MSF’s newest mortality survey, carried out this spring in northwest CAR, shows children urgently need better access to healthcare: of those children who died before their fifth birthday, 60 per cent were found to have died at home, while 13 per cent died on the journey to hospital.
It should not be this way. This should be a hopeful moment for the country – by all accounts, the country is on the path to stabilisation. But what I heard, from everyone I spoke to, was that there the healthcare system is nearly non-existent and no-one believes that any of the health-related Millennium Development Goals will be met before 2015. Little is being done to confront the spread of HIV, or vaccine-preventable childhood diseases like measles or malaria.
It is malaria that is most frightening. It is “holoendemic” in CAR – meaning, essentially, that every single person gets infected with it at least once each year. It is the major cause of illness – in our own facilities, it accounts for just under half of all consultations. And it is the single greatest cause of death, especially among young children.

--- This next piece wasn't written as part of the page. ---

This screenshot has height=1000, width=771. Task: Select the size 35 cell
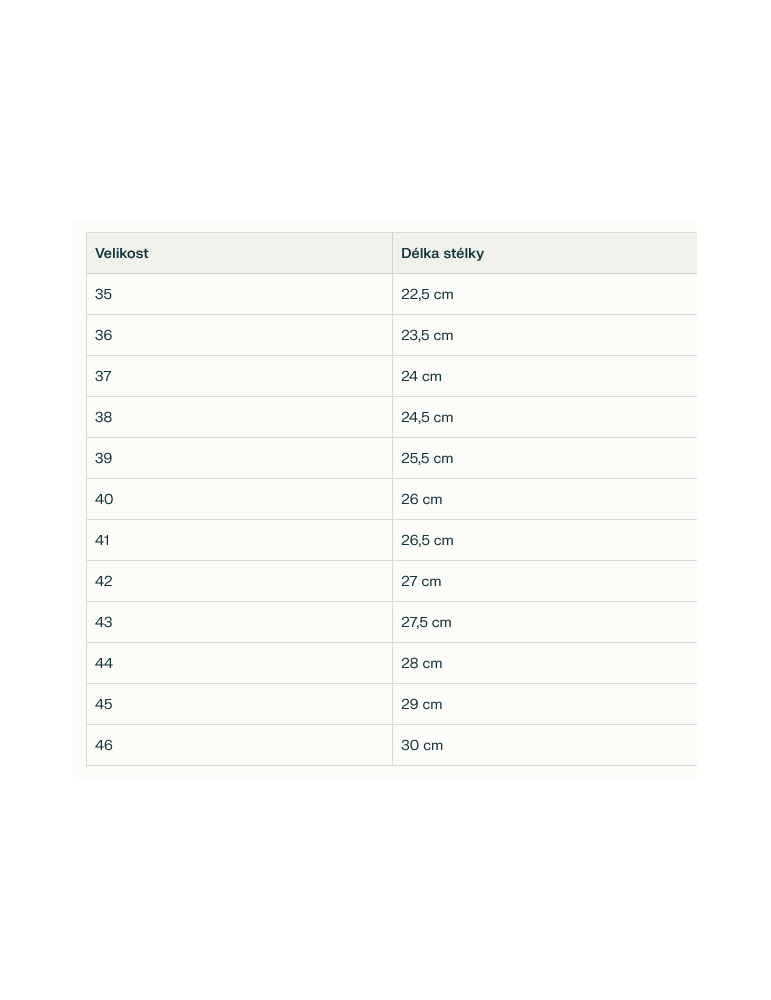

It angers me that this can be the case when we have all the necessary means at our disposal to prevent infection altogether. There are rapid diagnostic tests allowing the disease to be spotted quickly and easily, there are medicines which are effective, easy to take and relatively inexpensive, and there are bednets treated with long-lasting insecticide. We also know that an approach using local people living in the community to diagnose and treat the disease could offer a cure even in the remotest village.
And yet, in the month before I arrived, there was a near-total rupture in medicines. The government had absolutely no anti-malaria medicines available in any of its facilities. Even worse, this happened in the middle of the malaria season, when caseloads increase by at least 50%, and despite the involvement of the Ministry of Health, the Global Fund, and UN and other humanitarian agencies.
The international community – donor countries, United Nations and other multilateral agencies, humanitarian and development agencies – needs to be more effectively involved in the setting of health priorities and supporting the delivery of health care in CAR. If this situation was occurring anywhere else in the world, you would surely have mobilised by now. Instead, and scandalously, what we have found is that, in CAR, funding for health has fallen over the last five years.
While in the Central African Republic, I called on the country’s president, François Bozizé, as well as his Minister of Health, Jean-Michel Mandaba, the Special Representative of the Secretary-General of the UN Margaret Vogt, and officials from the various United Nations health agencies in the country. I discussed the health situation in the country and asked them to lead the fight against malaria.
The mobilisation for CAR should start here and now with malaria. Rather than trying to do everything at once, there has to be greater prioritisation, to focus efforts and resources. The President and the Minister of Health should designate combating malaria the number one priority. Donor governments, UN agencies and the Global Fund should sit together with the government, help them prioritise and help turn those plans into reality. They should also offer more predictable and sustainable funding, rather than year-to-year funding which hampers longer-term efforts. An États-Generaux de la Santé, an all-party conference for health in CAR, or a President’s Commission for Malaria might be ways to mobilise such support and help focus common efforts.
On malaria in CAR we can have a serious impact: we can save the lives of many, mostly children; we can build up the health system while doing so. We can also treat a pervasive and perverse fatalism, that the situation is hopeless and that no more can be done. It is this fatalism, as much as the conflicts, the diseases, the health system failings, which kills in the Central African Republic.